Delete the Amazon Bedrock Marketplace release
If you released the model utilizing Amazon Bedrock Marketplace, complete the following steps:
1. On the Amazon Bedrock console, under Foundation models in the navigation pane, pick Marketplace deployments. - In the Managed implementations area, find the endpoint you want to erase.
- Select the endpoint, and on the Actions menu, select Delete.
- Verify the endpoint details to make certain you're erasing the proper release: 1. Endpoint name.
- Model name.
- Endpoint status
Delete the SageMaker JumpStart predictor
The SageMaker JumpStart model you released will sustain costs if you leave it running. Use the following code to erase the endpoint if you desire to stop sustaining charges. For more details, see Delete Endpoints and Resources.
Conclusion
In this post, we explored how you can access and deploy the DeepSeek-R1 design utilizing Bedrock Marketplace and SageMaker JumpStart. Visit SageMaker JumpStart in SageMaker Studio or Amazon Bedrock Marketplace now to get started. For more details, refer to Use Amazon Bedrock tooling with Amazon SageMaker JumpStart designs, SageMaker JumpStart pretrained designs, Amazon SageMaker JumpStart Foundation Models, Amazon Bedrock Marketplace, and Starting with Amazon SageMaker JumpStart.
About the Authors
Vivek Gangasani is a Lead Specialist Solutions Architect for Inference at AWS. He helps emerging generative AI companies develop innovative solutions utilizing AWS services and accelerated compute. Currently, he is concentrated on developing strategies for fine-tuning and optimizing the reasoning efficiency of big language models. In his downtime, Vivek delights in hiking, enjoying movies, and trying different cuisines.

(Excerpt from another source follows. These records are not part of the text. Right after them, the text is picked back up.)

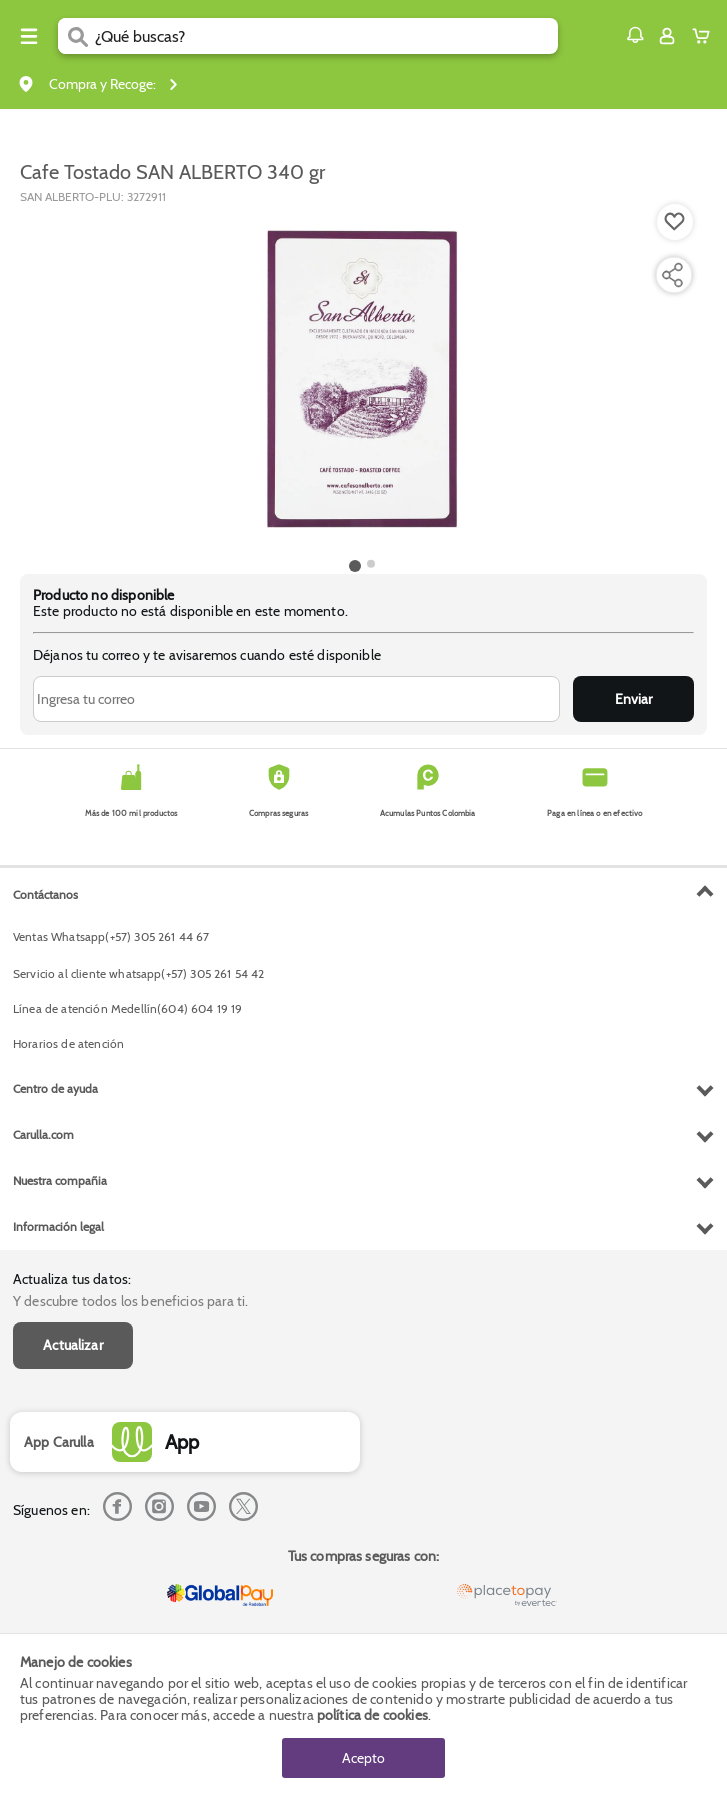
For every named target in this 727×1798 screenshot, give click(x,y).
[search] (326, 36)
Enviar (633, 699)
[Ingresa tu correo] (296, 699)
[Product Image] (362, 379)
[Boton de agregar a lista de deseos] (675, 222)
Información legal (58, 1226)
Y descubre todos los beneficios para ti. (130, 1301)
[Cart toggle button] (705, 36)
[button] (635, 35)
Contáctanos (45, 894)
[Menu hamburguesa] (29, 36)
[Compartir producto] (672, 275)
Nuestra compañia (60, 1180)
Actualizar (73, 1345)
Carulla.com (43, 1134)
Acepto (363, 1758)
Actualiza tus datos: (72, 1279)
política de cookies (372, 1715)
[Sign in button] (667, 36)
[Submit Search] (76, 36)
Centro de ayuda (55, 1088)
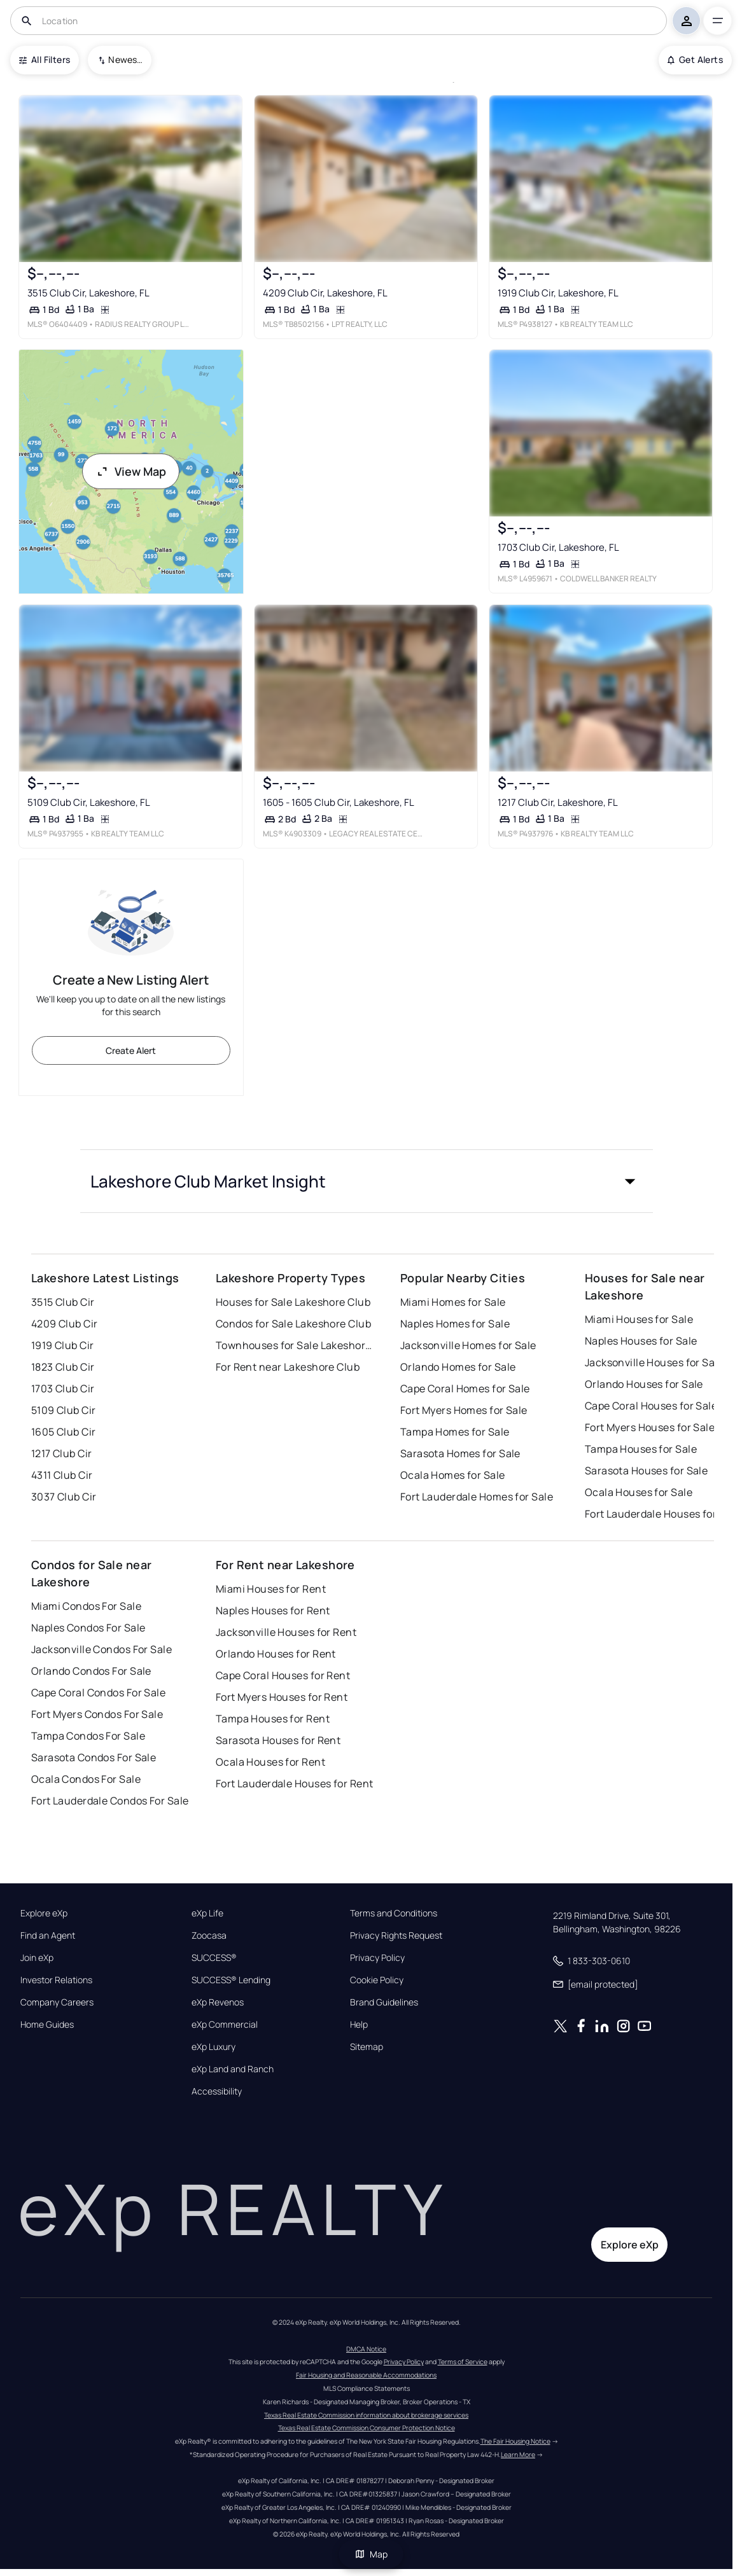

Niithiyn Vijeaswaran is a Generative AI Specialist Solutions Architect with the Third-Party Model Science team at AWS. His location of focus is AWS AI accelerators (AWS Neuron). He holds a Bachelor's degree in Computer technology and Bioinformatics.
Jonathan Evans is an Expert Solutions Architect working on generative AI with the Third-Party Model Science group at AWS.
Banu Nagasundaram leads product, engineering, and strategic partnerships for Amazon SageMaker JumpStart, SageMaker's artificial intelligence and generative AI hub. She is enthusiastic about building solutions that assist customers accelerate their AI journey and unlock organization value.